図1及び図2に示すように、固定刃1に対して上下動自在に取り付けて鉄筋2を切断可能にしてある可動刃3を設け、固定刃1とその固定刃1から離間した非切断位置にある可動刃3との間の鉄筋切断空間Sに対し、鉄筋2を横にした状態でその径方向に挿脱自在にする鉄筋出し入れ口4を設け、可動刃3を上下駆動操作するモーターMからなる駆動装置を設け、その駆動装置の作動操作レバー5を装置本体6に対し、遠近方向に押し引き操作自在に設けて鉄筋切断装置を構成してある。
尚、作動操作レバー5の押し引き操作によりクラッチが作動してモーターMによる動力を、可動刃3の上下動に対する伝動操作を入り切りできるように構成してある。
【0013】
図1〜図4に示すように、装置本体6には、鉄筋出し入れ口4を覆う安全カバー7を、鉄筋出し入れ口4を覆うガード位置と鉄筋出し入れ口4を開放する鉄筋出し入れ可能位置とに変位するように、上下揺動自在に取り付けてある。

> [与えられた資料]:
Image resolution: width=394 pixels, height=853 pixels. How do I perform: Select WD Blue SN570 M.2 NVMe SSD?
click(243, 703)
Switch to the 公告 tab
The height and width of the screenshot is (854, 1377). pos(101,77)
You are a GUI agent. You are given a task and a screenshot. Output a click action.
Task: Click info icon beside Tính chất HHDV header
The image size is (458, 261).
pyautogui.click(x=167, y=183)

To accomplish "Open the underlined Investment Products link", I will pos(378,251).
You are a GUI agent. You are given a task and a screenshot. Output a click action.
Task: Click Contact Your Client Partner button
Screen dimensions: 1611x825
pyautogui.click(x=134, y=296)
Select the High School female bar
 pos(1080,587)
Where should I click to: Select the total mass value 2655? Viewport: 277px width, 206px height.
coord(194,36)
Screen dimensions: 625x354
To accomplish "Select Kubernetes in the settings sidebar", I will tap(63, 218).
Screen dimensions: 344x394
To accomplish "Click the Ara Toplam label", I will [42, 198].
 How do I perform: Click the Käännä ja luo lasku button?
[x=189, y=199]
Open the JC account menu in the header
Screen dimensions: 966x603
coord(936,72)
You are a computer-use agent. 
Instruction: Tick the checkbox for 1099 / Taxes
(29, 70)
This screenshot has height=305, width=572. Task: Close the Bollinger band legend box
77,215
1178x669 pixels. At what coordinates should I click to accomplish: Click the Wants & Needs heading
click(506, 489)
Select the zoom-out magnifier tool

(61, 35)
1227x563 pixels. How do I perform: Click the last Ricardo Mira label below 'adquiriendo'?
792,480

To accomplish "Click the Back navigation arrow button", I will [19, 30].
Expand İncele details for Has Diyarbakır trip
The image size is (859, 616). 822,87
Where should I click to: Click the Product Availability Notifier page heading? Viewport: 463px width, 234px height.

> [取り組むこと]:
1 – 鉄筋切断装置の説明を読んで、次の問いに答えてください。
(a) 可動刃3を上下に動かす駆動装置は何でできていますか。
(b) 作動操作レバー5は、装置本体6に対してどう操作できるようになっていますか。
(c) 安全カバー7は何を覆うためのものですか。
2 – 鉄筋切断装置の説明を、最後の文のあとから続けて書いてください。
資料は、鉄筋切断装置の説明とは別のところから集めたものです。

> [課題ごとの答え]:
1 –
(a) モーターMです。
(b) 遠近方向に押し引き操作できるようになっています。
(c) 鉄筋出し入れ口4です。

2 –
作動操作レバー5は、押し引きする作動操作方向とは異なった上下方向の非作動維持方向に切換え自在に取り付けると共に、作動操作レバー5を非作動維持方向に切換え移動させるに伴って、安全カバー7をガード位置から鉄筋出し入れ可能位置に変位させるリンク機構からなる連動機構8を設けてある。つまり、作動操作レバー5を上方に揺動操作して非作動姿勢にするに伴い連動機構8により前記安全カバー7が上方に揺動して鉄筋出し入れ可能位置になり(図3(a)、図4(a))、且つ、作動操作レバー5を下方に揺動操作して押し引き操作可能姿勢にすると、連動機構8により安全カバー7が下方に揺動して鉄筋出し入れ口4を覆う状態になるように構成してある(図3(b)、図4(b))。
【0014】
〔別実施形態〕
以下に他の実施の形態を説明する。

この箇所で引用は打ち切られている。